La primera aparición virginal fue en la madrugada del sábado
9 de diciembre de 1531, anunciada por un ave llamada Coa o Trogón, cuando iba a
Tlatelolco a buscar un médico para su tío Bernardino. Se le apareció cinco
veces entre el 9 y el 12 de diciembre de 1531 y le encomendó decir al entonces
obispo, fray Juan de Zumárraga, que, en ese lugar, a unos 10 kilómetros al
Norte de la Ciudad de México, quería que se edificara un templo.
Al ser rechazada la petición por el purpurado, cerca de las
12 horas del martes 12 de diciembre, la Virgen le ordenó al Príncipe Chichimeca
converso al catolicismo como Juan Diego, que cortara unas rosas que
misteriosamente acababan de florecer en lo alto del cerro para llevarlas al
obispo Zumárraga en su ayate.
Refiere el Nican mopohua, un texto incluido en el libro Huei
tlamahuiçoltica, publicado por primera vez en 1649, que cuando Juan Diego
mostró al obispo las hermosas flores durante un helado invierno, se apareció
milagrosamente la imagen de la Virgen, llamada más tarde Guadalupe por los
españoles, impresa en el ayate o tilma.
El prelado ordenó la construcción de una ermita, donde Juan
Diego Cuauhtlatoatzin viviría por el resto de sus días custodiando el ayate en
la actual capilla de indígenas.
Recodemos un magnífico soneto escrito en 1645 por Luis de
Sandoval Zapata, que nació en la Villa de Colima en 1618 o 1620 y murió el 29
de enero de 1671. El historiador y escritor Carlos de Singüenza y Góngora lo
llamó el “Homero mexicano”.
A la transubstanciación admirable de las rosas en la
peregrina imagen de N. Sra. de Guadalupe… Vencen las rosas al (ave) Fénix
El astro de los pájaros expira,
aquella alada eternidad del viento,
y entre la exhalación del monumento
víctima arde olorosa de la pira.
En grande hoy metamórfosis se admira
mortaja a cada flor, mas lucimiento;
vive en el lienzo racional aliento
el ámbar vegetable que respira.
Retratan a María sus colores;
corre, cuando la luz del sol las hiere,
de aquestas sombras envidioso el día.
Más dichosas que el Fénix morís, flores;
que él, para nacer pluma, polvo muere,
pero vosotras para ser María.
A 493 años, los mexicanos pedimos el milagro de salvar a
México de la destrucción, hambre y muerte de la insensible lituana, y escuchar
la frase divina: “No temas. ¿Acaso no estoy yo aquí, que soy tu Madre?”

* [Registros del conjunto]:

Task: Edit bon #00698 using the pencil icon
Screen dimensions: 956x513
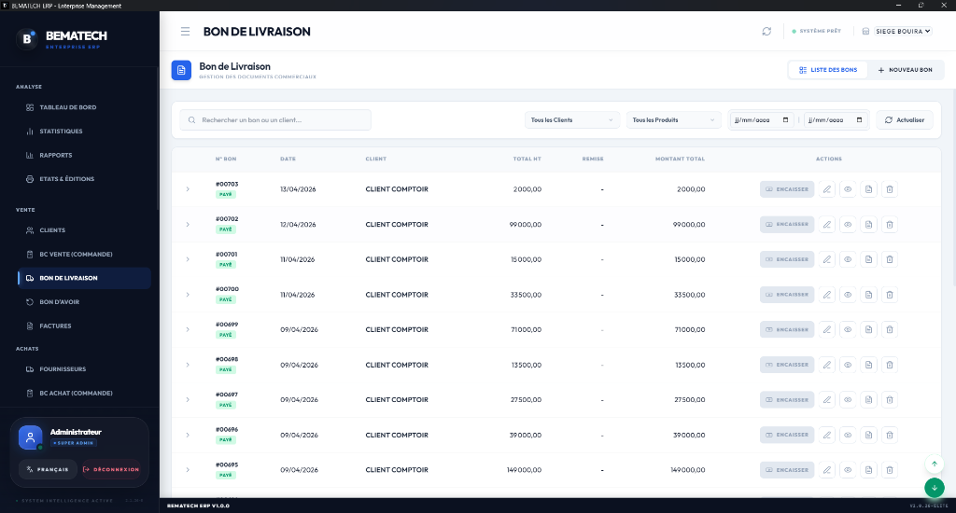Action: 827,365
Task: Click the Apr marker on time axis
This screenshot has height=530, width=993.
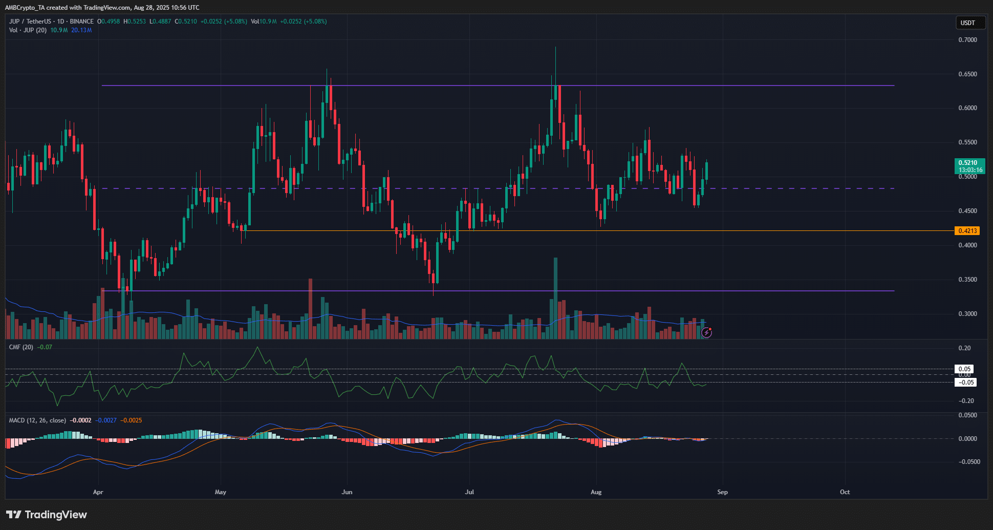Action: tap(98, 492)
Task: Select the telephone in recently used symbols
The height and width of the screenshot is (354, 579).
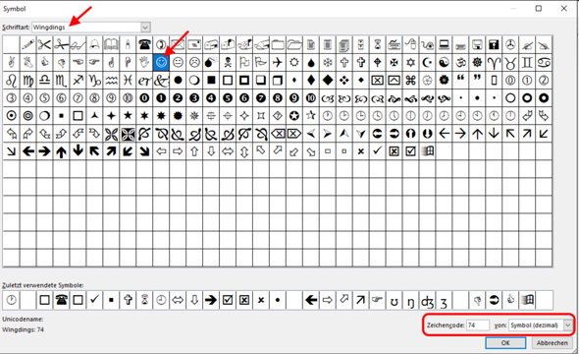Action: (x=61, y=300)
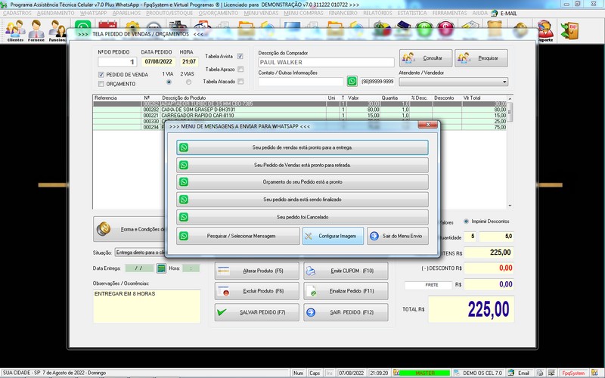
Task: Click the Fornece toolbar icon
Action: click(x=36, y=31)
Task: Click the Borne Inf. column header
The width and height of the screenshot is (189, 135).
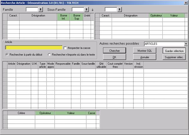Action: click(x=63, y=17)
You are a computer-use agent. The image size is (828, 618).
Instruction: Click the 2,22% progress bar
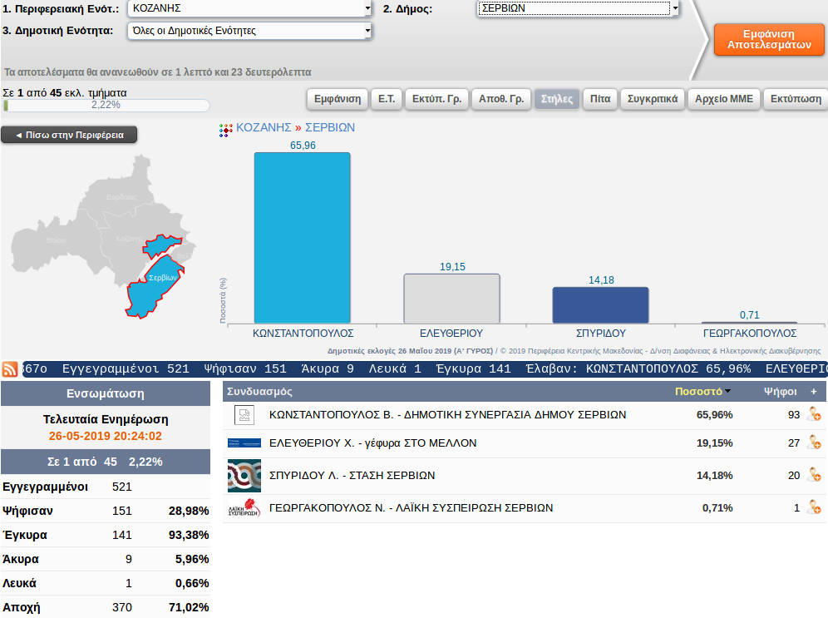click(x=106, y=106)
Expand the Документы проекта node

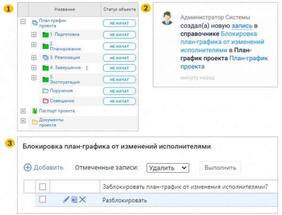(23, 121)
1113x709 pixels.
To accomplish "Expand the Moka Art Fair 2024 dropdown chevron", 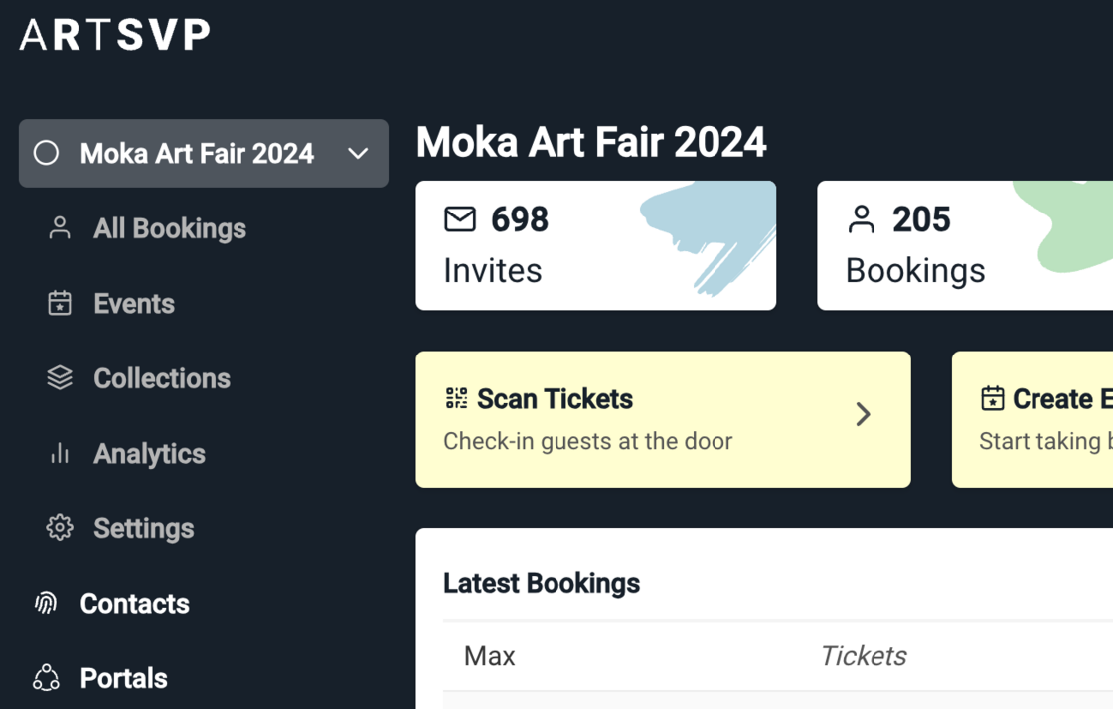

* [Tarea a realizar]:
Reproduce el tramo del fragmento sobre la Virgen de Guadalupe que va desde "A la transubstanciación" hasta "vegetable que respira.", ambos incluidos.

* [Solución propuesta]:
A la transubstanciación admirable de las rosas en la
peregrina imagen de N. Sra. de Guadalupe… Vencen las rosas al (ave) Fénix
El astro de los pájaros expira,
aquella alada eternidad del viento,
y entre la exhalación del monumento
víctima arde olorosa de la pira.
En grande hoy metamórfosis se admira
mortaja a cada flor, mas lucimiento;
vive en el lienzo racional aliento
el ámbar vegetable que respira.